This may be my first english entry here, yet it's quite needed because it's concerning a wide range of people.
To say it in short:
If you're using Linux and wanted to have hardware mixing capabilities in your soundcard, you always thought a card of the "Creative Labs - Soundblaster Live!" series would do the job. WRONG!
There's the "SB Live! 24 Bit 7.1" and the "SB Audigy LS" that have the CA0106 chipset instead of the EMU10k1 or EMU10k2 chipset. The CA0106 is more like a crippled down version of it and it supports NO HARDWARE MIXING. I repeat, NO HARDWARE MIXING.

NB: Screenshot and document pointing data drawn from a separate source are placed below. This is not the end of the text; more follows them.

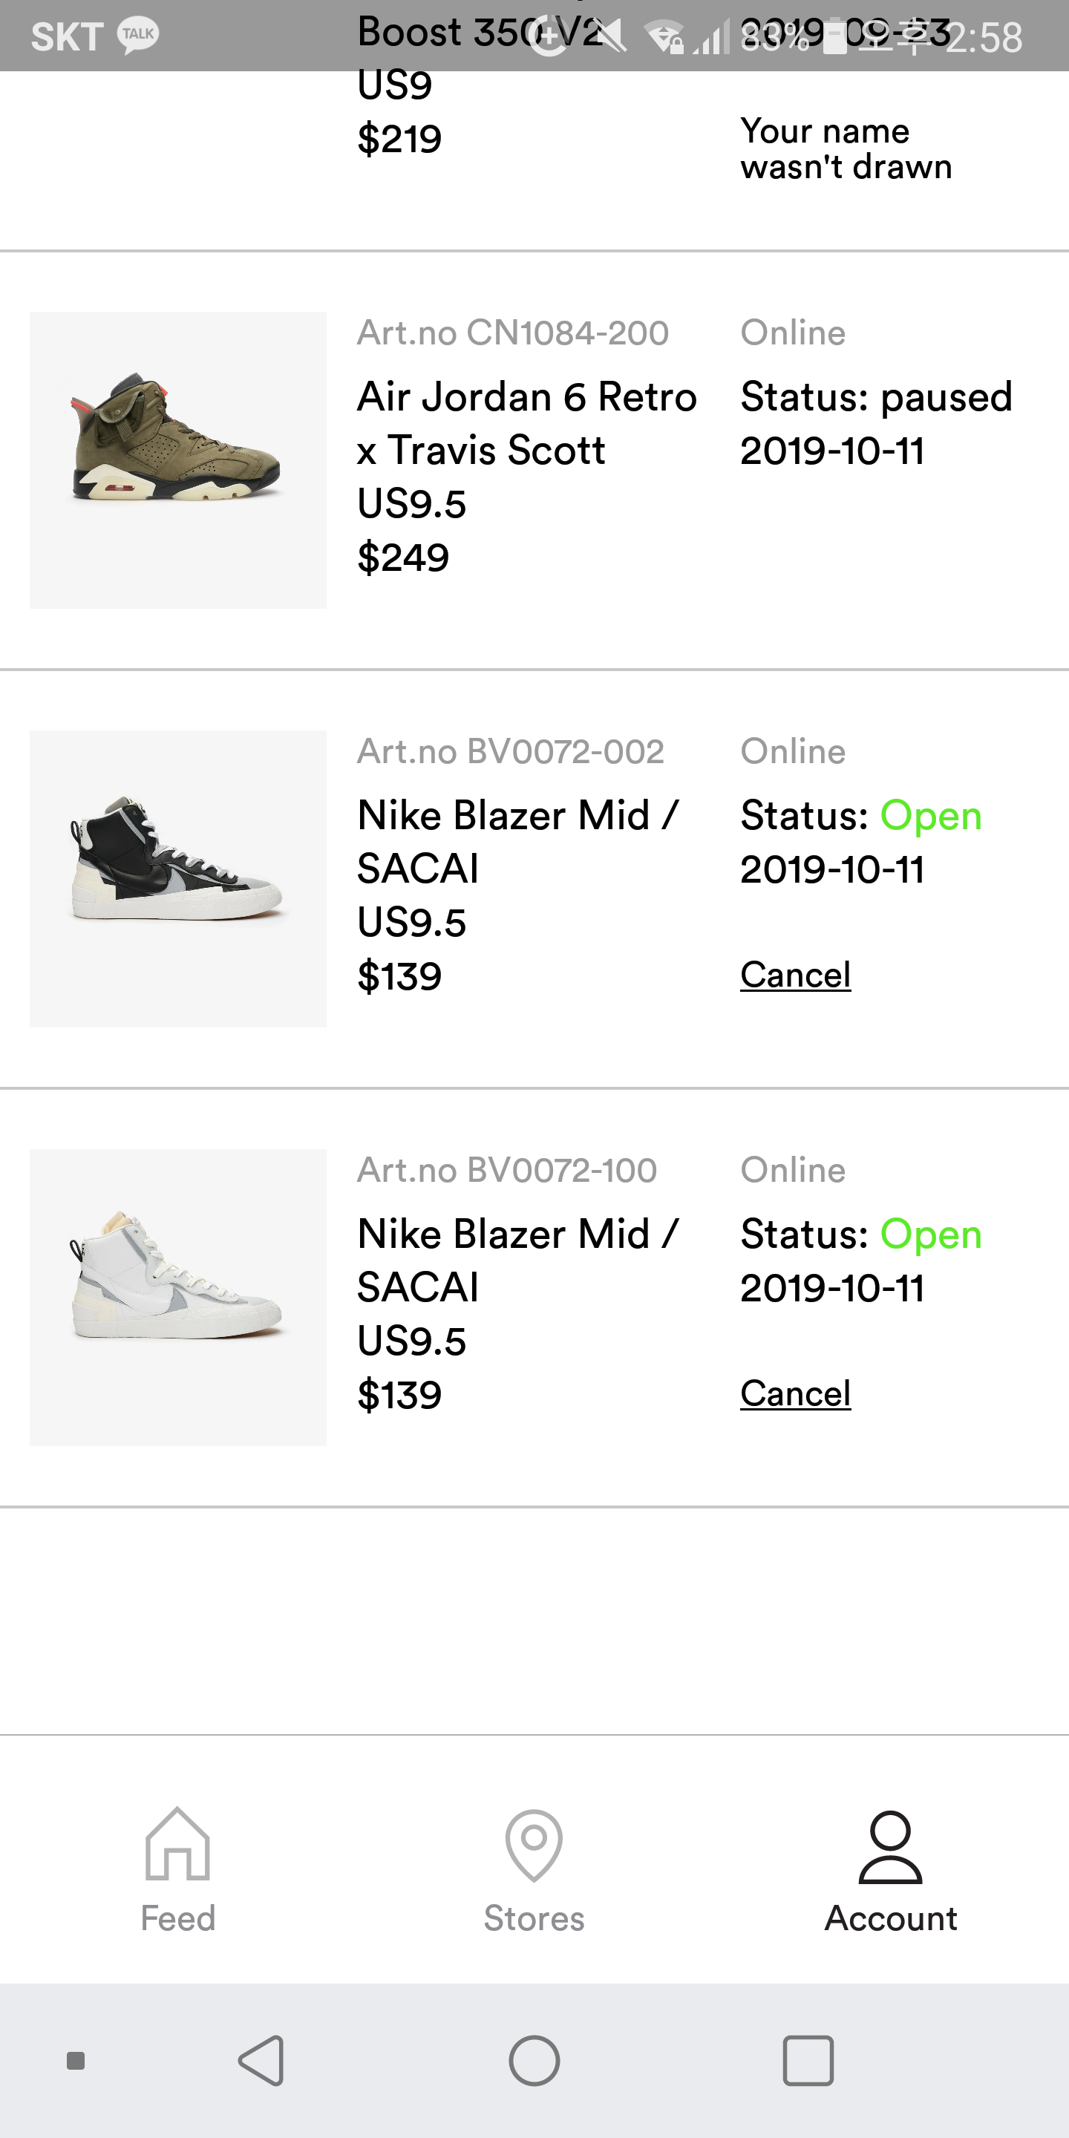Tap the $249 price of Air Jordan 6
The width and height of the screenshot is (1069, 2138).
pyautogui.click(x=403, y=557)
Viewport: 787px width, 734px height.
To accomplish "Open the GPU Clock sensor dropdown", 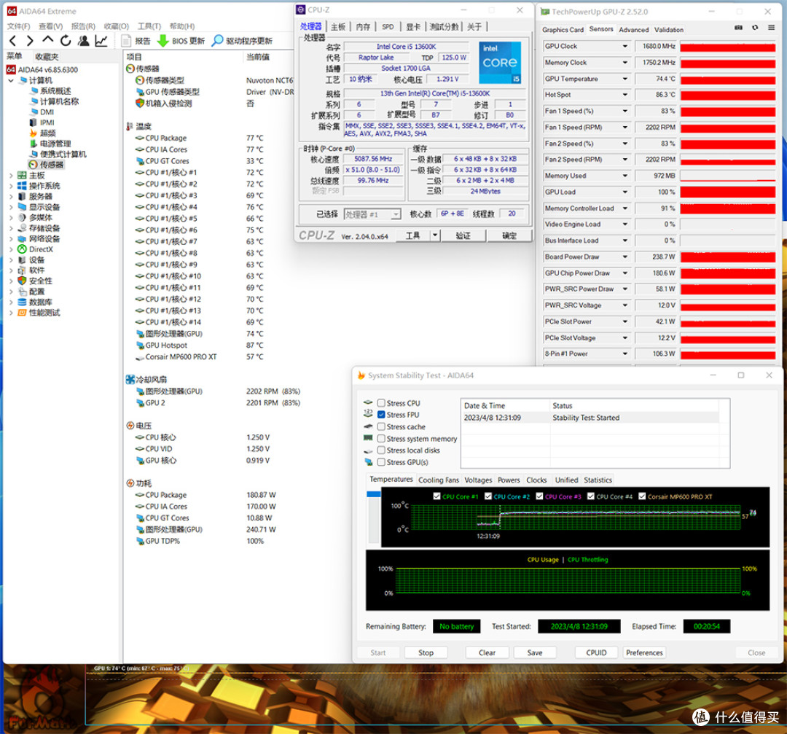I will pyautogui.click(x=625, y=46).
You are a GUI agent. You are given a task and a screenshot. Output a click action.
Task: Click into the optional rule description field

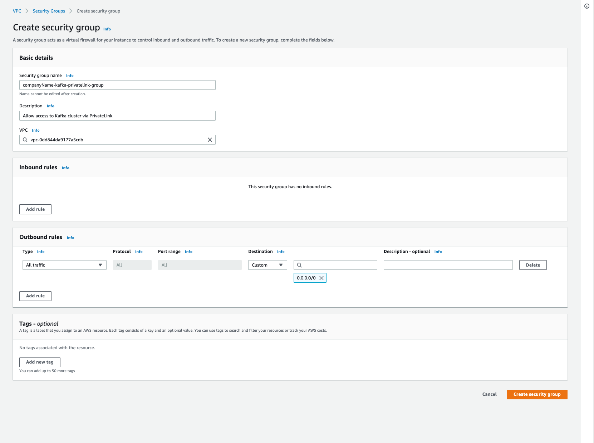click(448, 265)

Here's what my recent research on it gave to light: http://music.columbia.edu/pipermail/linux-audio-user/2005-February/020577.html
Well, of course, Creatives website says nice stuff like: "superb quality" and "hardware accelerated sound" and whatnot. You can give a shit about that concerning the above two soundcards. Remember, the soundcard is not an old model! It's still "new" and selling on the market.
Every cheap and old 10 Euro soundcard with the EMU10k1 chipset can do that! This "SB Live! 7.1" is not worth the name of "Soundblaster Live!" - really. And you can quote me on that.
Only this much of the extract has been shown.